Das bisherige Recht ist laut dem Urteil für bis einschließlich in das Jahr 2018 fallende Verzinsungszeiträume weiter anwendbar. Für ab in das Jahr 2019 fallende Verzinsungszeiträume seien die Vorschriften dagegen unanwendbar. "Der Gesetzgeber ist verpflichtet, bis zum 31. Juli 2022 eine verfassungsgemäße Neuregelung zu treffen", erklärte das Gericht.

"Das Bundesverfassungsgericht hat mit seiner heutigen Entscheidung Rechtsklarheit geschaffen", betonte Bösinger. "Es hat dem Gesetzgeber einen belastbaren Handlungs- und Gestaltungsspielraum aufgezeigt." Der Gesetzgeber habe bis zum 31. Juli 2022 Zeit, eine verfassungsgemäße Neuregelung der Vollverzinsung zu treffen, betroffen seien Verzinsungszeiträume ab dem 1. Januar 2019.

Die Verzinsung von Steuernachforderungen mit einem Zinssatz von monatlich 0,5 Prozent nach Ablauf einer zinsfreien Karenzzeit von grundsätzlich 15 Monaten stelle eine Ungleichbehandlung von Steuerschuldnern, deren Steuer erst nach Ablauf der Karenzzeit festgesetzt werde, gegenüber Steuerschuldnern sar, deren Steuer bereits innerhalb der Karenzzeit endgültig festgesetzt werde, urteilten die Karlsruher Richter.
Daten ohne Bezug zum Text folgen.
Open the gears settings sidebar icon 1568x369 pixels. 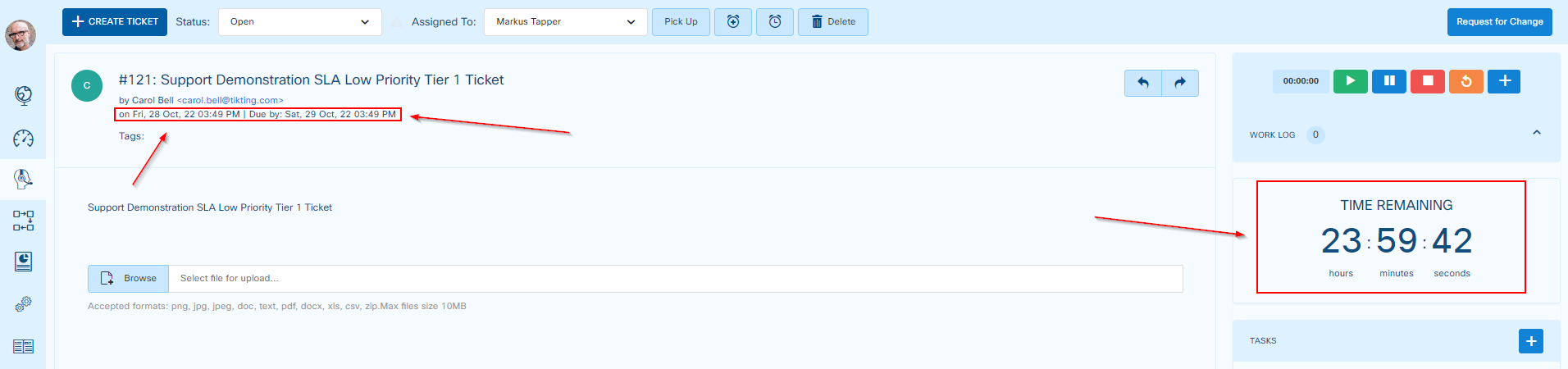[x=23, y=304]
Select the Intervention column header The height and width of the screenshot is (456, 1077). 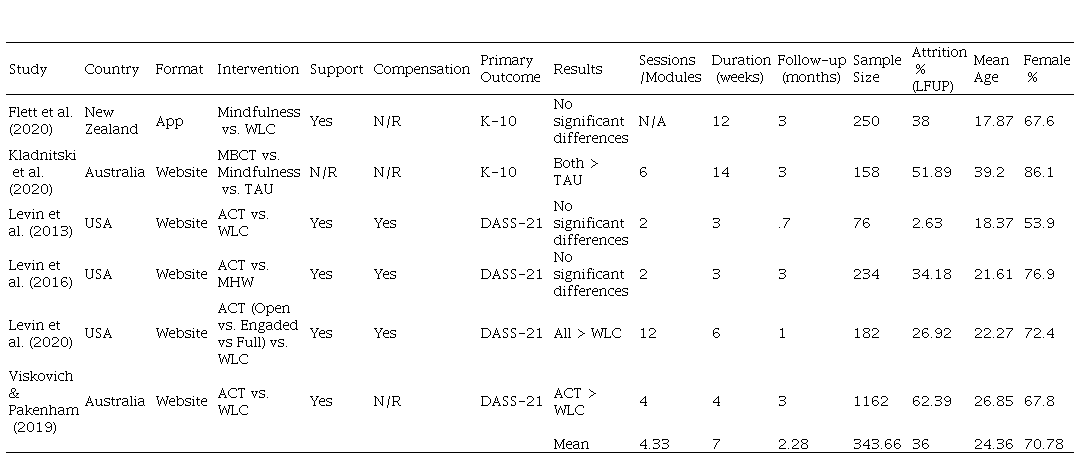click(258, 70)
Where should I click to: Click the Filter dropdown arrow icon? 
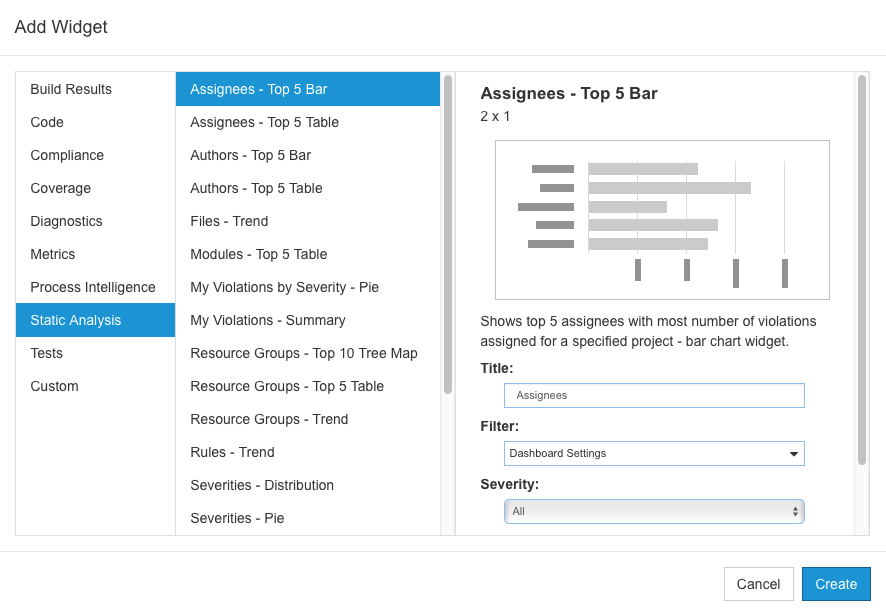point(793,454)
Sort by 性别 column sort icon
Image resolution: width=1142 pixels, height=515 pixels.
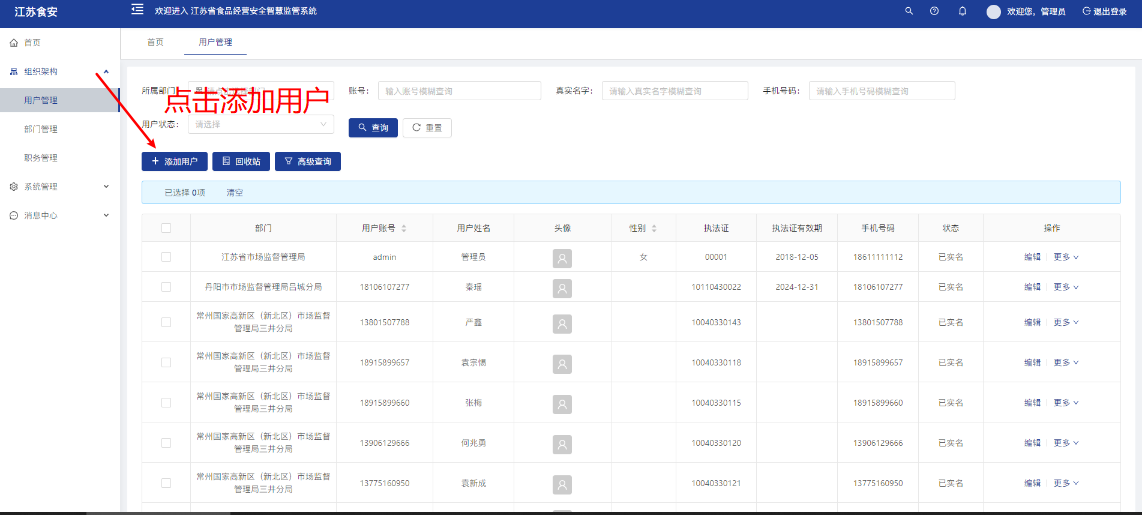coord(654,228)
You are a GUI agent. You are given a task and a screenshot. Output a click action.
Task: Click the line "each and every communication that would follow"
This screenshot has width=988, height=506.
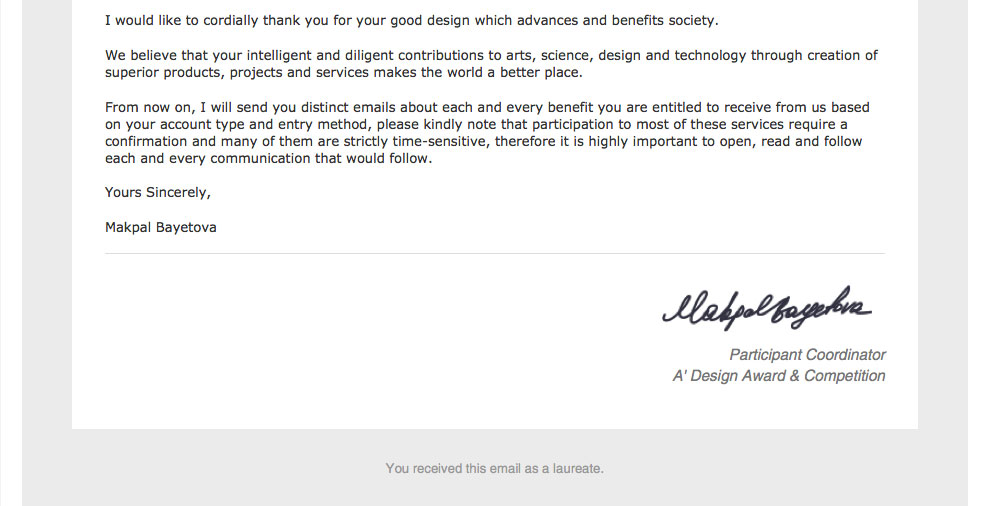[268, 159]
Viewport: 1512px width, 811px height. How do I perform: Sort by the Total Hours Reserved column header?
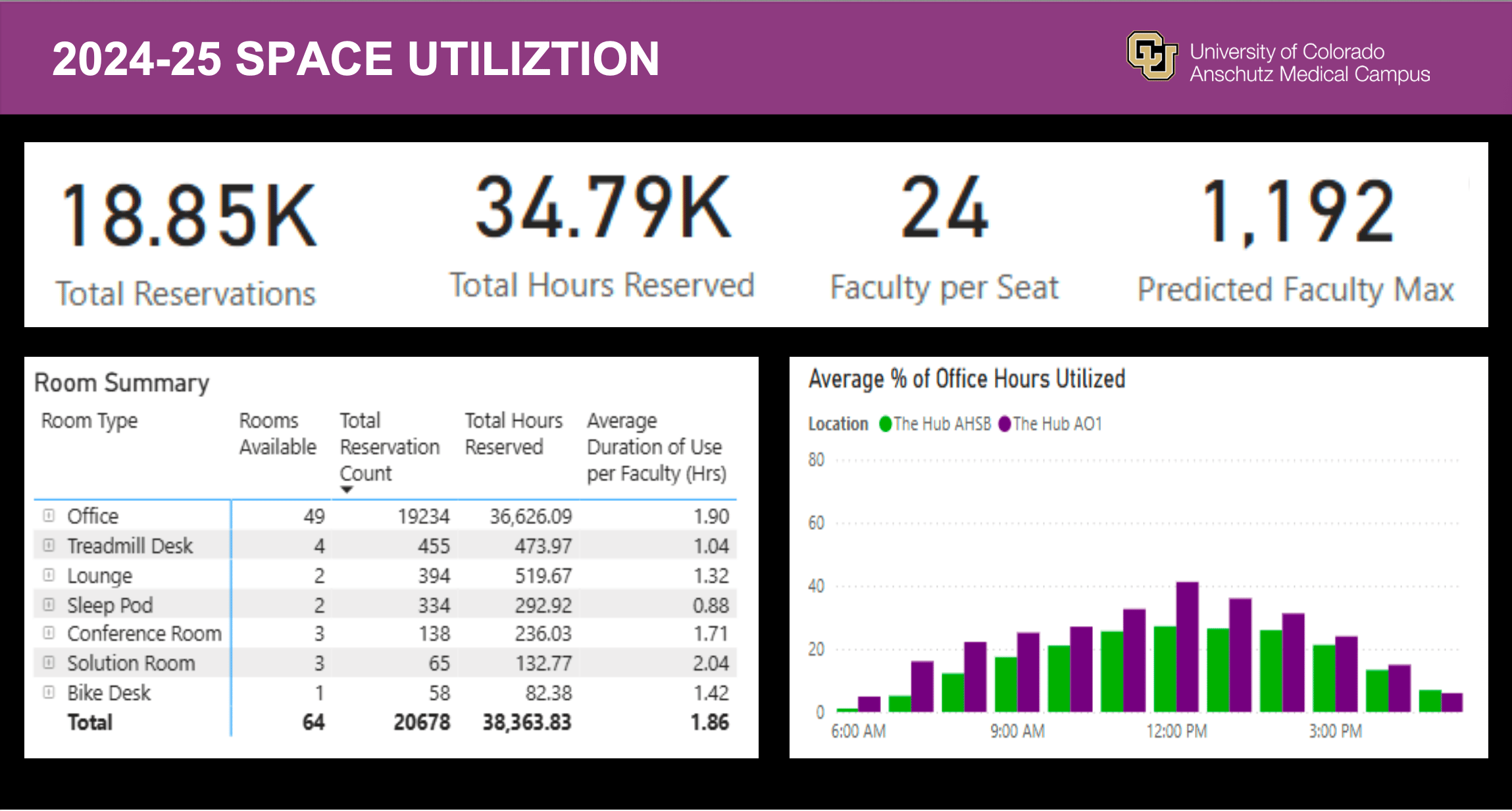click(513, 434)

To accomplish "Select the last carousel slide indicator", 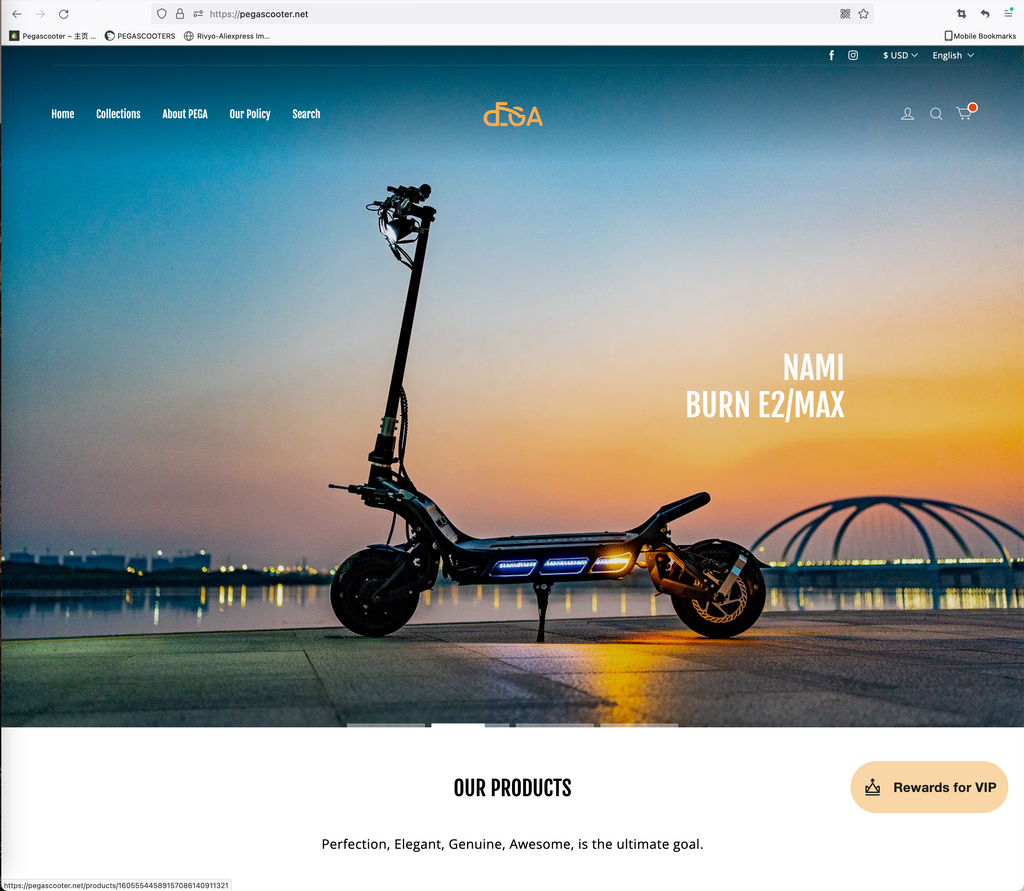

Auch Erstattungszinsen sind betroffen

Diese Ungleichbehandlung erweise sich gemessen am allgemeinen Gleichheitssatz des Grundgesetzes für in die Jahre 2010 bis 2013 fallende Verzinsungszeiträume noch als verfassungsgemäß, für in das Jahr 2014 fallende Verzinsungszeiträume dagegen als verfassungsidrig. Ein geringere Ungleichheit bewirkendes und mindestens gleich geeignetes Mittel zur Förderung des Gesetzeszwecks bestünde insoweit in einer Vollverzinsung mit einem niedrigeren Zinssatz. Die Unvereinbarkeit der Verzinsung mit dem Grundgesetz umfasst nach den Angaben auch die Erstattungszinsen zugunsten der Steuerpflichtigen.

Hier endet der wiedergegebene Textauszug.